Copyright © 2012 Scientific & Academic Publishing. All Rights Reserved.


This study examines the relationship between the components of defense spending and poverty reduction in Nigeria for the period 1990-2010. While most studies on defense spending and poverty rely on monetary measure of poverty, this study constructed poverty index from human development indicators using principal component analysis. Four models were estimated using Dynamic Ordinary Least Square (DOLS) method, two in which poverty index constructed from human development indicators serves as dependent variable and the others in which infant mortality rate serves as dependent variable. The results show that military expenditure per soldier, military participation rate, trade, population and output per capita square were positively related to poverty indicator. They were all found to be statistically significant except trade and output per capita square. Population that was not significant in model four was found to be significant in model two. Military expenditure, secondary school enrolment and output per capita were negatively related to poverty level. However, only total military expenditure was found to be statistically significant in model one and three, while output per capita in model three was found to be statistically significant. Others were statistically insignificant. The findings confirm the trade off between the well-being and capital intensiveness of the military in Nigeria, pointing to the vulnerability of the poor among the Nigerians.

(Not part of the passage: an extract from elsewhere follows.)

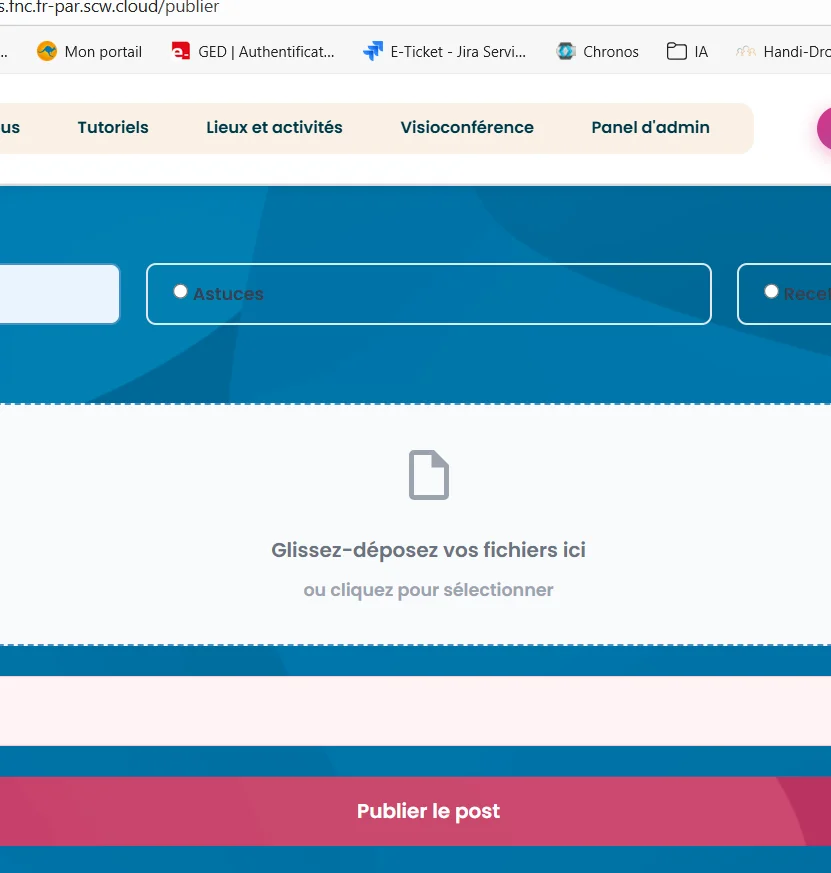Open the Chronos bookmark icon
The height and width of the screenshot is (873, 831).
pyautogui.click(x=566, y=51)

Keywords: Internal Security Threat, Defense Spending, Poverty, Principal Component Analysis, Nigeria

1. Introduction

Recent increase in defense spending in Nigeria due to increase in internal resistance and threat is an issue of concern to many Nigerians and other stakeholders in the Nigerian economy. Presently, internal resistance and threat especially that of the increasingly violent Islamist sect, known as Boko Haram is forcing increasing financial cost on government’s expenditure towards defense sector. According to[1], the military expenditure (% of GDP) in Nigeria in 2008 was 0.78, in 2009, it was 0.89 and in 2010, it stood at 1.00. Nigeria’s security bills have risen to 20 percent of spending in the budget from 16 percent in 2010. This has led to diversion of the money needed for infrastructure projects and work on reforms of social and industrial sectors (see[2]). Spending on power infrastructure, education and healthcare combined receive smaller allocation compared to security in the 2012 budget allocation. Also, the direct cost of security is at least 2 percent of Nigeria’s $250 billion economy, measured by the share of spending-to-Gross Domestic Product in 2012 ([2]).
This diversion of funds has economic implication since some social sectors are likely to suffer in Nigeria especially at this crucial moment of striving to achieve povertyreduction, and minimum levels of per capita income. Increased spending on military has been associated with reduction in well-being ([3]). This view has been expressed by the UN Committee for Development Planning, which states that: “The single and most massive obstacle to development is the worldwide expenditure on national defense activity” ([4]). A joint study analysis of the research departments of the World Bank and International Monetary Fund (IMF) also noted that, for an average country, doubling military expenditure caused reduction in growth rate for a period, and later reduced the level of income of 20 percent (see[5]). These adverse effects of increased defense spending in a developing country like Nigeria is likely to exacerbate the existed poverty since almost all the military hardwares are imported.
While a number of studies focus on the relation between defense spending and economic growth, few studies the impact of defense spending on poverty especially in developing countries. Exception to this is[6], who use a cross-national panel models to examine the impact of disaggregated components of defense spending on the well-being of 82 developed and less developed countries. Also, most of the studies that examine the relation between defense spending and poverty are either cross countries or panel data analysis. Majority of the studies that examine individual countries focus on United States military (see[6]). However, the importance of country-specific analysis on the relation between defense spending and well-being has been advocated (see[7]). To the best of my knowledge, no study has empirically examined the impact of the component of defense spending on poverty level in Nigeria. More so, with the exception of[6], most studies that examine the impact of military spending on well-being failed to consider the disaggregated impact of military spending on poverty and this aspect has been pointed out to be essential when analyzing the impact of military spending on poverty (see[8]). Besides, most studies on defense-poverty relation, including[6] who use household income inequality rely on monetary measure of poverty. In recent time, it has been argued that poverty is multifaceted and using multiple index to capture it complements the income-based poverty measures by reflecting the multiple deprivations that people face at the same time[9]. Thus, this study intends to fill these gaps by examining the impact of disaggregating military expenditure (i.e. military expenditure per soldier, military expenditure as a percentage of GDP and military participation rate) and some other explanatory variables on poverty level (proxied by human development indicators and mortality rate) in Nigeria.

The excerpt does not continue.